Dari riwayat-riwayat ini, dapat diketahui dengan gamblang bahwa akidah ini adalah akidah para salafusshalih. Akidah ini adalah akidah para sahabat Nabi shallallahu alaihi wasallam dan akidah generasi tabi’in dan tabi’ tabi’in yang datang setelahnya. Akidah ini juga merupakan akidah seluruh Imam ahlusunnah wal jamaah, yaitu Imam Abu Hanifah, Imam Malik, Imam Syafi’i dan Imam Ahmad bin Hanbal rahimahumullah jami’an sebagaimana yang akan kita nukilkan nanti. Bahkan tidak sedikit dari imam selain mereka yang menukilkan kesepakatan (ijma’) dalam masalah ini. Di antaranya adalah Imam Ishaq bin Rahuyah (wafat: 238 H) rahimahullah, yaang merupakan guru langsung dari Imam Bukhari rahimahullah.

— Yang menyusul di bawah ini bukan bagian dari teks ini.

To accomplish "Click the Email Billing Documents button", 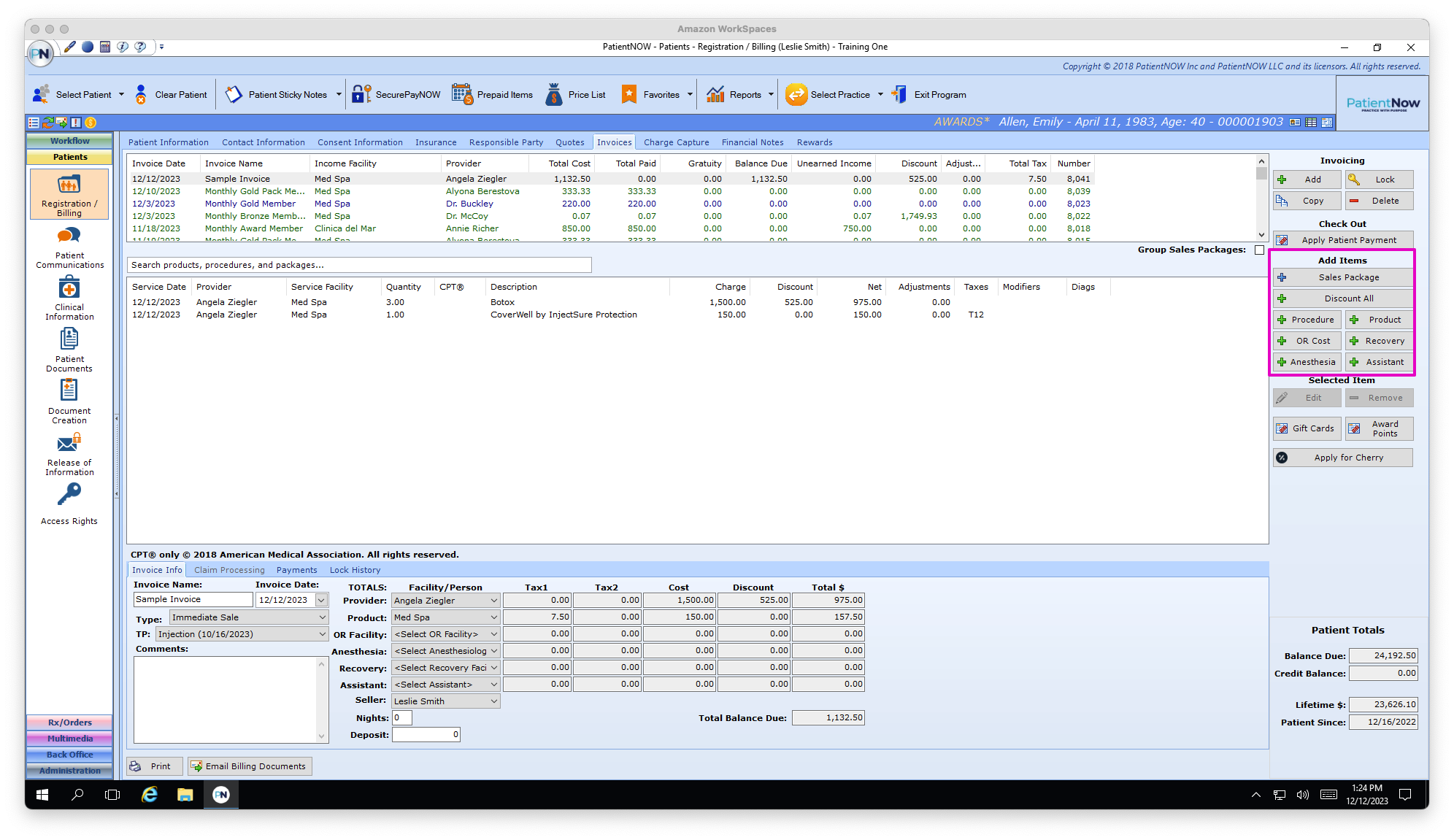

Beliau rahimahullah mengatakan,
قال الله: “الرحمن على العرش استوى” إجماع أهل العلم أنه فوق العرش استوى
“Allah berfirman, ‘Allah Yang Maha Pengasih yang beristiwa’ di atas Arsy’, para ahli ilmu sepakat bahwa Ia (Allah) di atas Arsy’ beristiwa’ (tinggi).”[1]
Dalil lainnya dari Al-Qur’an,
2. Firman Allah Ta’ala,
يخافون ربّهم من فوقهم ويفعلون ما يؤمرون
“Mereka takut kepada Tuhan mereka yang di atas mereka dan melaksanakan apa yang diperintahkan (kepada mereka).” (Surah An-Nahl: 50)
Adapun dalil dari sunnah di antaranya:
3. Sabda Nabi shallallahu alaihi wasallam,
ألاَ تَأْمَنُونِي وَأَنَا أَمِينُ مَنْ فِي السَّمَاءِ ، يَأْتِينِي خَبَرُ السَّمَاءِ صَبَاحًا وَمَسَاءً
“Apakah kalian tidak mempercayaiku sedangan aku adalah orang kepercayaan yang ada di langit? Datang kepadaku kabar dari langit pada pagi dan petang hari.”[2]
4. Dan juga Perbuatan Nabi shallallahu alaihi wasallam sembari menujukkan jarinya ke langit seraya bersabda,
اللهمّ اشهد ثلاث مرات
“Ya Allah saksikanlah (sebanyak 3x).”[3]
Dan masih banyak lagi dalil-dalil lainnya yang tidak dapat disebutkan satu persatu.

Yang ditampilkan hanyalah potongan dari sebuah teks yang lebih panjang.